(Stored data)
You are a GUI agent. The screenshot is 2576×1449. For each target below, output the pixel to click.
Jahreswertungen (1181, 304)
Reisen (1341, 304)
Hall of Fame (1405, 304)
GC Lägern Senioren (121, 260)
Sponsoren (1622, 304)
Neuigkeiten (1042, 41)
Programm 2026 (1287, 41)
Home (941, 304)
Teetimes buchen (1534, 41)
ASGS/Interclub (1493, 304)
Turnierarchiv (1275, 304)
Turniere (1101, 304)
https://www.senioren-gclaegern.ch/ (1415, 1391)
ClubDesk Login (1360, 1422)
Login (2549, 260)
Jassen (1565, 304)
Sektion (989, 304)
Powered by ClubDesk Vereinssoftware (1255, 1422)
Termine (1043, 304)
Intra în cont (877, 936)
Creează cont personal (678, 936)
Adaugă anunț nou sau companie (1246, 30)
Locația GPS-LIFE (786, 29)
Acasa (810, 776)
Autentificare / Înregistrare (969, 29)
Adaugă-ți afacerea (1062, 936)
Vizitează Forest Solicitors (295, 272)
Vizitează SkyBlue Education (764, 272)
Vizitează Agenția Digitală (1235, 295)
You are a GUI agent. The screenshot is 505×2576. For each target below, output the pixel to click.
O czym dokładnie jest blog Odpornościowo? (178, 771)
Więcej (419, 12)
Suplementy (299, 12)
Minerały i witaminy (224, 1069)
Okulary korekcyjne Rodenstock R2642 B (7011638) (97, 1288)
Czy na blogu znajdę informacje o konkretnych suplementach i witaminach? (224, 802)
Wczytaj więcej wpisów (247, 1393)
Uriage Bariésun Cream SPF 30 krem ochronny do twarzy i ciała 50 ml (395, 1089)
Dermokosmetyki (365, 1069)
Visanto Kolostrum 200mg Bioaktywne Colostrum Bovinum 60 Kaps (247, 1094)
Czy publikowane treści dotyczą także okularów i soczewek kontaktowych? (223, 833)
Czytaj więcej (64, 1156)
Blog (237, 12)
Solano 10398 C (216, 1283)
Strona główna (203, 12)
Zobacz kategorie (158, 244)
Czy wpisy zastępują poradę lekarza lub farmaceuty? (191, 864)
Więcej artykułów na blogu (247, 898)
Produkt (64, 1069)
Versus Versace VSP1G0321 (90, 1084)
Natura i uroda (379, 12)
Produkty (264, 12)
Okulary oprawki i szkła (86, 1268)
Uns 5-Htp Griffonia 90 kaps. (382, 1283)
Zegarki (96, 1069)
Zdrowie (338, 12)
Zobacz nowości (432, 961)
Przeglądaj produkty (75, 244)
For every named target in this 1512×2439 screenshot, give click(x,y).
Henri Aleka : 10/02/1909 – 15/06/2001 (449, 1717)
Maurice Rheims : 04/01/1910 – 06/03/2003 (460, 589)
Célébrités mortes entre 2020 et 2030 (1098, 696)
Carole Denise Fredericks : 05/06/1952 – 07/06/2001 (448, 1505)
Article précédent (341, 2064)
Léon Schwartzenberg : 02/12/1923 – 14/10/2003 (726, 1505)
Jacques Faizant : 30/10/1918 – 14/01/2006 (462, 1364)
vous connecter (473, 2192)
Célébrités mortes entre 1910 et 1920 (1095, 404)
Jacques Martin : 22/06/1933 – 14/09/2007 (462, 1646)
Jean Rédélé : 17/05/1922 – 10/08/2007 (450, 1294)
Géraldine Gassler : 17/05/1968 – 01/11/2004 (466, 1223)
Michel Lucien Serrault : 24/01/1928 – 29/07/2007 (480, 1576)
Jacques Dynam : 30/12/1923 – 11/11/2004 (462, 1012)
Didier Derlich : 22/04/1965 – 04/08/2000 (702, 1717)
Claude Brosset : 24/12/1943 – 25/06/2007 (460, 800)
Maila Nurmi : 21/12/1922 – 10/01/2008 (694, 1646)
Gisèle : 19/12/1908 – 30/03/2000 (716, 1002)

▸ **Try it**
Write out only the lines that run from the line containing "Vizitează SkyBlue Education (764, 272)" through the line containing "Czy na blogu", both included, exactly as they appear above.

▸ **Response to the exercise**
Vizitează SkyBlue Education (764, 272)
Vizitează Agenția Digitală (1235, 295)
You are a GUI agent. The screenshot is 505×2576. For each target below, output the pixel to click.
O czym dokładnie jest blog Odpornościowo? (178, 771)
Więcej (419, 12)
Suplementy (299, 12)
Minerały i witaminy (224, 1069)
Okulary korekcyjne Rodenstock R2642 B (7011638) (97, 1288)
Czy na blogu znajdę informacje o konkretnych suplementach i witaminach? (224, 802)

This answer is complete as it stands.